With this Bill, the government is putting forward a modern vision of policing.
Diverse stakeholders, including human rights groups, the Ombudsman, police chiefs and services boards and the Ontario Federation of Indigenous Friendship Centres have communicated support for reforms to policing in Ontario.
At the same time, I note that several parts of the Bill do not have the support of Ontario police associations.
These associations have an important perspective on some of the workplace issues, but oversight cannot be one of them.
Why is there lack of trust?
Trust in police is especially fractured among groups protected under Ontario’s Human Rights Code, because they bear the brunt of the criminal justice system’s negative consequences.
The prison population provides a snapshot:
- Indigenous and Black people are grossly over-represented
- And the number of prisoners with addictions, and mental health or intellectual disabilities has grown dramatically in recent years.
- The impact of the criminal justice system is felt at an individual, family and community level and can have inter-generational impacts on well-being.
We have long called for bold steps to promote accountability and build trust with historically marginalized communities.
While this legislation won’t remedy injustices of the past, it marks a significant step towards making our communities safer.
Accountability
The Bill is an opportunity to build trust because it:
- Recognizes and enshrines the Charter and Human Rights Code as essential to adequate and effective policing.
- Clearly outlines the responsibilities of police services, boards, and oversight agencies
- And enhances accountability by creating strong oversight entities.

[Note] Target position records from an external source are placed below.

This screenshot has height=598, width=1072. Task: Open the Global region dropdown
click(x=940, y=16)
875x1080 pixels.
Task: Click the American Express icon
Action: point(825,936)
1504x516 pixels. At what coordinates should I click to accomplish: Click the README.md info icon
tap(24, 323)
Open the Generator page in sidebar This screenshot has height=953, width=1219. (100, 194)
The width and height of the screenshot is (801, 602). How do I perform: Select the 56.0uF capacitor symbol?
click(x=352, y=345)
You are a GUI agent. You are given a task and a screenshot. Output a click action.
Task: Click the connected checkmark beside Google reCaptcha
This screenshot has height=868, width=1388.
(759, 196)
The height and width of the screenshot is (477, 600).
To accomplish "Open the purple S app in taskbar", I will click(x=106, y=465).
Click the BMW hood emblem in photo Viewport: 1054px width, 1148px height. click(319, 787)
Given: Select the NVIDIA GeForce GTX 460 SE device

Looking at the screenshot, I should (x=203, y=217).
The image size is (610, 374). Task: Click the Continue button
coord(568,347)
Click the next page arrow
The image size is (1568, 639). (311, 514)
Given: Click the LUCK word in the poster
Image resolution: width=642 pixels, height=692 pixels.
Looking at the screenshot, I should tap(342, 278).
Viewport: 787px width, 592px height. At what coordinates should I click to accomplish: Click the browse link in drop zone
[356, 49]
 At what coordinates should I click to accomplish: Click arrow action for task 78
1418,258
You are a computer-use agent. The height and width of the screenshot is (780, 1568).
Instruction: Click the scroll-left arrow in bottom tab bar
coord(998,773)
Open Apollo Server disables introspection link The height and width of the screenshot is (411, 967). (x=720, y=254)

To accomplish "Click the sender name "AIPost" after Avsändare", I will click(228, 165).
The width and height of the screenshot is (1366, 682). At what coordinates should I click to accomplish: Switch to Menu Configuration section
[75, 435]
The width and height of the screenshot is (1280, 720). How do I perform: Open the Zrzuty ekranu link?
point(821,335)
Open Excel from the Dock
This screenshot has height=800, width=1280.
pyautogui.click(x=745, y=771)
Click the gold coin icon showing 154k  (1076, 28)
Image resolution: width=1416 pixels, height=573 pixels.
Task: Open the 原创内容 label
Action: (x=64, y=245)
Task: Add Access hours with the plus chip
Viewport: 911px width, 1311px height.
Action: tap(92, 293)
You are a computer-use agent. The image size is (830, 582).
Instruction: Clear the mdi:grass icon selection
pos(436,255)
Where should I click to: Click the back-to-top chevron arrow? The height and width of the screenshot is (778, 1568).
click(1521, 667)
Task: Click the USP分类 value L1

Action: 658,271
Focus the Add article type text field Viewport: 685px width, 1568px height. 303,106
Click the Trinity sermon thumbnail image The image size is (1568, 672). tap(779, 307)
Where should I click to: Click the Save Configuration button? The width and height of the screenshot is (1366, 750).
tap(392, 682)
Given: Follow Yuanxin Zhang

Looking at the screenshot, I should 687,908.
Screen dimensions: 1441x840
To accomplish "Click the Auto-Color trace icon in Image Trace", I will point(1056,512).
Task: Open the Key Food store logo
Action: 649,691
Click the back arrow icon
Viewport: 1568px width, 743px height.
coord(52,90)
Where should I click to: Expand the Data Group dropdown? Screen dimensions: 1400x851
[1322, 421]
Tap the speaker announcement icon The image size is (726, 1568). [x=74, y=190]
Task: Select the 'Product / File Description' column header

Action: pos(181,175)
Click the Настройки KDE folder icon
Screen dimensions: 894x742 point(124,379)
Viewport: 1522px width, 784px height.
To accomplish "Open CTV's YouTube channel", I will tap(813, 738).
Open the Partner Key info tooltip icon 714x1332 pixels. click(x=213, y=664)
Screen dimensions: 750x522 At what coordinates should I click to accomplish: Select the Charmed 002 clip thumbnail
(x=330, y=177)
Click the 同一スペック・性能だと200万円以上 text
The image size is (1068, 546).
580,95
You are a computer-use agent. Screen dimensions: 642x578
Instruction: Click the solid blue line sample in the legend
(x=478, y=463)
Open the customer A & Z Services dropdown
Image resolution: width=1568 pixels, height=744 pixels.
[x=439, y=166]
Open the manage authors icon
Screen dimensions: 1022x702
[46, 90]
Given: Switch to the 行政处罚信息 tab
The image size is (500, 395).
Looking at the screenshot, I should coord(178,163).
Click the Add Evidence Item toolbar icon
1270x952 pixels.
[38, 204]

The Bill also reflects recommendations from Justice Michael Tulloch’s review, along with lessons learned from recent high profile incidents involving serious injury and death.
For example, it:
- Provides clear rules for what incidents fall within the jurisdiction of the SIU, and when they must be reported
- Creates greater transparency in reporting from oversight agencies
- Provides for the arms-length investigation of police misconduct complaints
- And it allows an independent Tribunal to oversee and impose meaningful disciplinary measures.
Culture
The Bill provides a pathway to sustainable culture change through mandated training, demographic representation on Boards, and the creation of community safety and well-being plans that address systemic discrimination.
Data collection missing
Policing must reflect and respond to the unique issues communities face.
To do that, we need as much information as possible about what’s happening on the ground.
Bill 175 provides many avenues for collecting and acting on qualitative data, but quantitative data is required to compel meaningful change.
That’s why the Commission strongly urges the government to make the collection of human rights-based data mandatory for all police services and all police oversight agencies.
Human rights-based data will help identify where the problems lie, and facilitate the creation of targeted solutions.
Our current inquiry into racial profiling and racial discrimination by the Toronto Police Service shows how challenging collecting this data can be without government leadership.
Eight months into the inquiry, and we are still at a standstill over whether the data we are requesting exists, and whether it can be produced.
Call to action
We call on the Government, through this legislation, to require three things.
First, that police services establish permanent data collection and retention systems to record human rights-based data on all:
- Stops of civilians
- Use of force incidents, and
- Interactions where officers ask about immigration status or conduct immigration status checks.
The data should be standardized, disaggregated, tabulated and publicly reported by each police service.
Second, we call on the Government to require police oversight agencies to collect human rights-based data, as a foundation for public accountability.
And third, we urge the government to adopt the Ombudsman’s recommendation that any use-of-force model and police training emphasize de-escalation of conflict in crisis situations.
In closing, Bill 175 is a once-in-a-generation moment to fundamentally shift the culture of policing and create greater community trust in law enforcement.